In 1992, housewife Brenda Priddy spotted an unusual-looking car on the ring road near her house on the outskirts of Phoenix. She snapped a photo, and the car -- a 1994 Mustang -- ended up on the cover of a magazine. That photo launched her career as a car spy photographer. She spends four months a year in rural Nevada, hunting test cars on a remote proving ground. We'll talk with Priddy about the twists and turns in the life of a car paparazzi.
Brenda Priddy, car spy photographer
"You can kind of spot the test cars all the time. They have black camouflage over name badges and emblems. These days they have swirly camouflage so they almost jump out at you.
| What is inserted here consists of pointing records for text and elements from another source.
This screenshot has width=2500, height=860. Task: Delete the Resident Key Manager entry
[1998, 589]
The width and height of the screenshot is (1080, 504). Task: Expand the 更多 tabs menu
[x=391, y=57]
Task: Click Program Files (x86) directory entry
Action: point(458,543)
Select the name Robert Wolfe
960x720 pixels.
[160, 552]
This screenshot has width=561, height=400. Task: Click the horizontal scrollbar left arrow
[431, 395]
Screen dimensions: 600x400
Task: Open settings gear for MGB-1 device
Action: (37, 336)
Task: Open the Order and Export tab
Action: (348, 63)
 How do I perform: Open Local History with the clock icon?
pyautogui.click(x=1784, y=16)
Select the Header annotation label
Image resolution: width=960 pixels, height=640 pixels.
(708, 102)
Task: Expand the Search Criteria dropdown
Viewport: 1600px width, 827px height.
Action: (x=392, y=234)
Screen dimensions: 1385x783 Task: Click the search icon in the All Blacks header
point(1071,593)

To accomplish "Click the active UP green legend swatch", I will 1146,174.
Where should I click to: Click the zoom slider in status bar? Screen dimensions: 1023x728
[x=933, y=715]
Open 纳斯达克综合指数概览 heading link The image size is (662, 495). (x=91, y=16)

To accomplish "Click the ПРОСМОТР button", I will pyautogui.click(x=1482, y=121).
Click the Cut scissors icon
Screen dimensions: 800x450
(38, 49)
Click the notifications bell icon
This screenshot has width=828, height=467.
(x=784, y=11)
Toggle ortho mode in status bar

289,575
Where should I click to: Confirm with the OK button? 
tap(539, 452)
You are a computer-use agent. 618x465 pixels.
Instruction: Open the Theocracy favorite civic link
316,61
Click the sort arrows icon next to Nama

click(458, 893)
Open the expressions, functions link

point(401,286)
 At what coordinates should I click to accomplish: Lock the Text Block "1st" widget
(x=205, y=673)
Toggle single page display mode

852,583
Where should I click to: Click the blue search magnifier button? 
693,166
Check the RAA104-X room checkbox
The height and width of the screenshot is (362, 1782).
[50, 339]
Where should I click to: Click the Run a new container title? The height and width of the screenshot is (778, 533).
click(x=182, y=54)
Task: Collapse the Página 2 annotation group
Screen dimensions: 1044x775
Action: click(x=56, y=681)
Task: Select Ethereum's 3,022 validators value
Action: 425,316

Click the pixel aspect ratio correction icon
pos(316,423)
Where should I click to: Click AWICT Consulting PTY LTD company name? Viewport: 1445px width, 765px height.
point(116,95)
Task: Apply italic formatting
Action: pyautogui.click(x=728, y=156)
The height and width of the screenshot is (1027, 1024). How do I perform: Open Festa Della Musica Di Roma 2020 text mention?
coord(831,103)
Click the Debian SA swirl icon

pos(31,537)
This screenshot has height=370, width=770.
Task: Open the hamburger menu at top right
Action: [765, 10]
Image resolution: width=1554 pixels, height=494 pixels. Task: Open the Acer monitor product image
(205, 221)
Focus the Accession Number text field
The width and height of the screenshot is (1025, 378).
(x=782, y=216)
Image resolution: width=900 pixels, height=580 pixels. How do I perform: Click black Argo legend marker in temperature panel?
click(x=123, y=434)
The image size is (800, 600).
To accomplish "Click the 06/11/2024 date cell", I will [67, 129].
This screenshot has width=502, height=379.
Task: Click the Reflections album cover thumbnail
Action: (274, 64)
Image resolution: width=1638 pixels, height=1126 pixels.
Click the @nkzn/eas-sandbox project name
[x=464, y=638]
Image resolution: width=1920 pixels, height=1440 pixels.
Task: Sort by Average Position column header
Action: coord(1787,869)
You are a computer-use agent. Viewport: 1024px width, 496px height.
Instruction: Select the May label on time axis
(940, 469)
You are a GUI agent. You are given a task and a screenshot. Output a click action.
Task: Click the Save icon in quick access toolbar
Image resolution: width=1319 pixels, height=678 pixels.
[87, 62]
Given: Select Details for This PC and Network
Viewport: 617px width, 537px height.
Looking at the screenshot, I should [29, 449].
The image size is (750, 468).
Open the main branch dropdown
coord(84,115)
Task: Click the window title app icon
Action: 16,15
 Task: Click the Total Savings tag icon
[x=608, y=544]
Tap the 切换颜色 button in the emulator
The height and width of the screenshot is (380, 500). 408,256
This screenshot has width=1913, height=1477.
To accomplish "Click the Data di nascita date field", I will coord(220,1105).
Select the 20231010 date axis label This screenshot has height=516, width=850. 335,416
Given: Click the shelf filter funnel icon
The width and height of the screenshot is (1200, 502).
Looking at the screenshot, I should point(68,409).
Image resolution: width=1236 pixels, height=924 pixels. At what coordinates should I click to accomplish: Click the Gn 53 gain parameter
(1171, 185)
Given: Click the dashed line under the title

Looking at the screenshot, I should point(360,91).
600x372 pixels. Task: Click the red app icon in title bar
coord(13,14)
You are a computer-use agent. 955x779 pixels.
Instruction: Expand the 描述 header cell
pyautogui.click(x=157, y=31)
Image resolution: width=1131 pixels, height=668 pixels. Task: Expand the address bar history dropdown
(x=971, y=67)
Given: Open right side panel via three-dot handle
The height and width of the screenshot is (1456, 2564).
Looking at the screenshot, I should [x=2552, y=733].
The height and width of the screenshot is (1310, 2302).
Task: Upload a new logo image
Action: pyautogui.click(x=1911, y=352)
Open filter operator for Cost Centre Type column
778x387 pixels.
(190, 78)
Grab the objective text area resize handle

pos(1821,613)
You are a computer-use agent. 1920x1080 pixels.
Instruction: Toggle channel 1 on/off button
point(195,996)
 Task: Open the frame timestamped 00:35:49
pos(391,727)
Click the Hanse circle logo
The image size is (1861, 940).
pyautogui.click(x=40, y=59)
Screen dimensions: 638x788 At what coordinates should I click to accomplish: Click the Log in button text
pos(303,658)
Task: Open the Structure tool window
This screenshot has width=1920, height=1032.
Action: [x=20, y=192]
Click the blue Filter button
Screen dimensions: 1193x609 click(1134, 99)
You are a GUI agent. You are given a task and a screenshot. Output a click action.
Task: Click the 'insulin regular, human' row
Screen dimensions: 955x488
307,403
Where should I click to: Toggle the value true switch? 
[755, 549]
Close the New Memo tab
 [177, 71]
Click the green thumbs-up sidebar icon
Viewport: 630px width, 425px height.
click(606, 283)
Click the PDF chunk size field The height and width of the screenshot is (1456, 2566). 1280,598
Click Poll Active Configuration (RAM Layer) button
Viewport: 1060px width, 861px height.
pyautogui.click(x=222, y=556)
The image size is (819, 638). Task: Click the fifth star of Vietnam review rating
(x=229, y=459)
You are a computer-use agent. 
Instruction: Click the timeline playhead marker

They look kind of psychedelic sometimes."
"It’s supposed to (hide them) but I think what it really does is say ‘hey look I’m over here.’ If they just painted them black or silver and drove them, no one would notice or at least very few people would really notice."
"If I see something on the road I will follow it for hours and hours, hundreds of miles if I have to to get good photos of it. And to avoid it, they might stop at a gas station to fill up and even though the car is heavily camouflaged, they’ll jump out of their vehicle and throw a care cover on top ... or they’ll pull inot a hotel and they’ll quickly load the cars into a transporter to hide it from me."
"The engineers – sadly, and I think I’m a nice person – sadly, I’m not one of their favorite people. They’re not pleased to see me at all."